1. Juli 2025
NZZ: Die unsichtbare Bombe – warum Israel eine Politik der nuklearen Zweideutigkeit verfolgt
«Jeder weiss, dass Israel über Atomwaffen verfügt, doch Jerusalem pflegt eine Politik der Ambiguität. Mit gutem Grund», schreibt NZZ-Gastautor Richard C. Schneider.
Israel besitzt Atomwaffen – und tut so, als ob es sie nicht hätte. Diese strategische Ambiguität ist seit Jahrzehnten Teil israelischer Staatsraison und hat einen doppelten Zweck: Abschreckung gegen existenzielle Bedrohungen, ohne ein Wettrüsten im Nahen Osten offen zu provozieren.

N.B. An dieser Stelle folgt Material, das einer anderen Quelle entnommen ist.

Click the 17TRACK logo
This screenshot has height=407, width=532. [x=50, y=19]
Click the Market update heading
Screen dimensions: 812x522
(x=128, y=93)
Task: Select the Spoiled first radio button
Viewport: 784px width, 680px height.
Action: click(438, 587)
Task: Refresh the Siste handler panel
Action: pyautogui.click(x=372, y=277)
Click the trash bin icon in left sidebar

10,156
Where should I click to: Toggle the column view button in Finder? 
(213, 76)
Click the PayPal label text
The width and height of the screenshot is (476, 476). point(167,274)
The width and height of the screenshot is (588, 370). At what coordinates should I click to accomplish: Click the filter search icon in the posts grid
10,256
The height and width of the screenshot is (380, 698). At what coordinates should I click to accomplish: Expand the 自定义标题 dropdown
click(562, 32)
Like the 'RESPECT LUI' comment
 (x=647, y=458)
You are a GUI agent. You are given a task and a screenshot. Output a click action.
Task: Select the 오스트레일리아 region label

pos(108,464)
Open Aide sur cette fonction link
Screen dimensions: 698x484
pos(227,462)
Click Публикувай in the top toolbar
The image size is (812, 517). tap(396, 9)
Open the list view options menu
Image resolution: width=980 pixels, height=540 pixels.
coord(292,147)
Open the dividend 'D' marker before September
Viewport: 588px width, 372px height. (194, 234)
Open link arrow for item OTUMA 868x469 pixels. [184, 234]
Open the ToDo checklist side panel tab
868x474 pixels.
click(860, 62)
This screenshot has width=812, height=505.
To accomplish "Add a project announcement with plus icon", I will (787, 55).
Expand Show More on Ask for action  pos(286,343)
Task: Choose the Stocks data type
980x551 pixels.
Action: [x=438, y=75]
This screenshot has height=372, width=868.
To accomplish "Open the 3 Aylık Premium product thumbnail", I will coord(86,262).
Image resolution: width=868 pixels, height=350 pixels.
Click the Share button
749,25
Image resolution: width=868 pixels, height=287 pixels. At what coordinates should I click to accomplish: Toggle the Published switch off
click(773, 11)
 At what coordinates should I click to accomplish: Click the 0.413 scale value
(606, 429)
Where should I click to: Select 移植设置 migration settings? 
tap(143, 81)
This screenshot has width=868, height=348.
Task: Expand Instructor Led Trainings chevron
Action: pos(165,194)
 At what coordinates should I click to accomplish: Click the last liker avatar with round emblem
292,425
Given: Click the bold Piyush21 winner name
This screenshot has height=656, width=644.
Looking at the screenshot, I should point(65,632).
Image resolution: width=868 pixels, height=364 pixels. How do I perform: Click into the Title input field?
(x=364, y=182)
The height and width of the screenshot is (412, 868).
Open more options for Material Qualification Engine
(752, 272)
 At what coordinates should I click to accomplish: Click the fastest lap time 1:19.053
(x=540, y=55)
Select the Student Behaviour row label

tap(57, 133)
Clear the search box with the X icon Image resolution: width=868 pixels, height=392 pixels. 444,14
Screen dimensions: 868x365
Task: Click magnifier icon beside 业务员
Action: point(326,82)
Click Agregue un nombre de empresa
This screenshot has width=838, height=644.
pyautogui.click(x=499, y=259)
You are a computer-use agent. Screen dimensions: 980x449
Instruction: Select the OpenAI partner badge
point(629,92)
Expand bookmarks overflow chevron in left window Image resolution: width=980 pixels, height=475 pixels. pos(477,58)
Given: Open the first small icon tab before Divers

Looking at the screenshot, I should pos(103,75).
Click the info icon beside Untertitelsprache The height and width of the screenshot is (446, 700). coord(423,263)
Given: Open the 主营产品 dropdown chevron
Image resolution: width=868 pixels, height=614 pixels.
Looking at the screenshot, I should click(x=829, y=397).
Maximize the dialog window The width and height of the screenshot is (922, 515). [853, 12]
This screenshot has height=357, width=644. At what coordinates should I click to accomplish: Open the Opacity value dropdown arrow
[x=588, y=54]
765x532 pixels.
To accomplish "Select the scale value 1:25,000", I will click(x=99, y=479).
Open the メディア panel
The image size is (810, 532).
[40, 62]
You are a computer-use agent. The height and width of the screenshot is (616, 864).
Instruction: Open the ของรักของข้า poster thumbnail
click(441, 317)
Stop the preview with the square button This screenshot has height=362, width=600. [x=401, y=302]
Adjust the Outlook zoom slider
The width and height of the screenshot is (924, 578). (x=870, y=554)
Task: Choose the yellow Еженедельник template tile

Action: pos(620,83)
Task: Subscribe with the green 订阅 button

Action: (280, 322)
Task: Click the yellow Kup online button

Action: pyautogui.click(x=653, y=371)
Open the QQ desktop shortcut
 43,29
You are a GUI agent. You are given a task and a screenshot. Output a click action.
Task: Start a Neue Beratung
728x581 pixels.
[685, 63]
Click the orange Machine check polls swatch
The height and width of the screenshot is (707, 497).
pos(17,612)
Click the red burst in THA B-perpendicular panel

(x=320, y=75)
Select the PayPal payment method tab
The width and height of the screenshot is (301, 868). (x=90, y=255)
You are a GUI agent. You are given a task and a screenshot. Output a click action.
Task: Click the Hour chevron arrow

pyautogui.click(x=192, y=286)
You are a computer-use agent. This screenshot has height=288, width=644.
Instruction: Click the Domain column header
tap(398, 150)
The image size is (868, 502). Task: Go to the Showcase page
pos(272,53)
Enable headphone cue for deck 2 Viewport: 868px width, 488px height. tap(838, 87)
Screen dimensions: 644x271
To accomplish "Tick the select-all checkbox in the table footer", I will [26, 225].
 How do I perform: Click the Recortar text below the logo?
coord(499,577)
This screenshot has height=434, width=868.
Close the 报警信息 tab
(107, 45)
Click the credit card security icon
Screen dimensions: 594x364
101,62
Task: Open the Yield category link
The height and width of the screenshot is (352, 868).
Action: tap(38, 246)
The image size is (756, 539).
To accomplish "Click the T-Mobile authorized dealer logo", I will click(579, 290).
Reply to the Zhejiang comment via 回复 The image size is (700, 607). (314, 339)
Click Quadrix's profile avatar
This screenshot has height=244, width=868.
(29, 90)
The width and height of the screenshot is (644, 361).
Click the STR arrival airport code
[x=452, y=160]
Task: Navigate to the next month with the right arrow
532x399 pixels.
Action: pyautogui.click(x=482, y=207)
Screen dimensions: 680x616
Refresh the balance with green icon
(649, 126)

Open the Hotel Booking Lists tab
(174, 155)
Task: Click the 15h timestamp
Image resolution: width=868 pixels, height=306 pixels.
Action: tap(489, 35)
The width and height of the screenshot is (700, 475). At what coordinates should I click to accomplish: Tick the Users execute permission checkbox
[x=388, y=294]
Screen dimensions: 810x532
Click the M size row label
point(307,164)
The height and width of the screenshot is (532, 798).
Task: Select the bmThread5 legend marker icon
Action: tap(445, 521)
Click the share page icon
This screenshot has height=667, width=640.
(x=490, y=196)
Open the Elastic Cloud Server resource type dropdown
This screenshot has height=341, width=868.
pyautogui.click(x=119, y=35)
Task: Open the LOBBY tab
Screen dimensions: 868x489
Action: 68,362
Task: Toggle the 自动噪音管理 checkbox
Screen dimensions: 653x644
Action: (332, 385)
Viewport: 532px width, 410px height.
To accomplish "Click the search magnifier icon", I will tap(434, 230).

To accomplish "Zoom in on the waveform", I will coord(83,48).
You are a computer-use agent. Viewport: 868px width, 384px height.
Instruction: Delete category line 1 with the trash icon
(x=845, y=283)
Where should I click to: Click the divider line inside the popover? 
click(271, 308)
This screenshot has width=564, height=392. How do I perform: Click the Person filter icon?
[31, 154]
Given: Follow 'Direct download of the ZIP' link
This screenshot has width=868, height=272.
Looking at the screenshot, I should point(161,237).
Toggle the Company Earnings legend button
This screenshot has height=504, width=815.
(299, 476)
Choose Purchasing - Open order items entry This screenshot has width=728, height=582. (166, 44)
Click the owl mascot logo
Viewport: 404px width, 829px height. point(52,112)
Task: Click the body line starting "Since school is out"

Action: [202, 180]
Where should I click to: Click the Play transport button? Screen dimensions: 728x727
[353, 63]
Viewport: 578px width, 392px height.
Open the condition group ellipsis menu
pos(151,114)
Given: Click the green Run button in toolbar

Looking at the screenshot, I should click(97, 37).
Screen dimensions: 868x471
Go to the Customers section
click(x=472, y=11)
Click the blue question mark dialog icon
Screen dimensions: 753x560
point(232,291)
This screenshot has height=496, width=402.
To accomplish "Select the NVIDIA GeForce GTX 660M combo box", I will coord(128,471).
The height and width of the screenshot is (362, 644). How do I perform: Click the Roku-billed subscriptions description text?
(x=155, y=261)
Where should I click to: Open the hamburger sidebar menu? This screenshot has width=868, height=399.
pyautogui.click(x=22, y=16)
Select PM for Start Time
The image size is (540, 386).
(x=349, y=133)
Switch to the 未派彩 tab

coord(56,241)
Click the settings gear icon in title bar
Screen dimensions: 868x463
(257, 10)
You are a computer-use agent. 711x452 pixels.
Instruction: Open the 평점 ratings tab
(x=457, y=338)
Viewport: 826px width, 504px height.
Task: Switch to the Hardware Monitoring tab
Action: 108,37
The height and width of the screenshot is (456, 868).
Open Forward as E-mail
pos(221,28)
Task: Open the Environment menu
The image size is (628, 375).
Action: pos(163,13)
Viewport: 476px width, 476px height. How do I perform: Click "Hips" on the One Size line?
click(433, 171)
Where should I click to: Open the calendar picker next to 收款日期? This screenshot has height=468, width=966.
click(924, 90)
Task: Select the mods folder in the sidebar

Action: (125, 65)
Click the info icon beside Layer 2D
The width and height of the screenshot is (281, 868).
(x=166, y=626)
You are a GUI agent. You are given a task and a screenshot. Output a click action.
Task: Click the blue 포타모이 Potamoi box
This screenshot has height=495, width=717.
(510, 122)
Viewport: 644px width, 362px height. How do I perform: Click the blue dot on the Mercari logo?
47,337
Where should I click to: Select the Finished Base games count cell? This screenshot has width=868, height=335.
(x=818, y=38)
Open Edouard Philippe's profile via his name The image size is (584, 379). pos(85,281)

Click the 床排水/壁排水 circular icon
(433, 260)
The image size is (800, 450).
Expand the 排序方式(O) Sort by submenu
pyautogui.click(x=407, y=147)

Der Ursprung liegt in den 1950er-Jahren. Damals, nach dem Unabhängigkeitskrieg und dem Suezkrieg, wurde das junge Israel sich seiner Verwundbarkeit schmerzlich bewusst. Shimon Peres, damals Generaldirektor im Verteidigungsministerium, handelte mit Frankreich ein geheimes Atomabkommen aus, das 1957 zur Errichtung des Reaktors im Negev führte. Das heute als Dimona bekannte Forschungszentrum wurde zur Keimzelle der israelischen Nuklearstrategie.
Bis Ende der 1960er-Jahre verfügte Israel laut Experten über genügend Plutonium für erste Sprengköpfe – ein entscheidender Vorsprung. Die USA wussten Bescheid, aber Präsident Richard Nixon einigte sich mit Israel auf eine still-schweigende Übereinkunft: keine Tests, kein Bekenntnis – im Gegenzug keine Einmischung. Henry Kissinger schrieb dazu intern, eine Offenlegung wäre ein «Worst-Case-Szenario».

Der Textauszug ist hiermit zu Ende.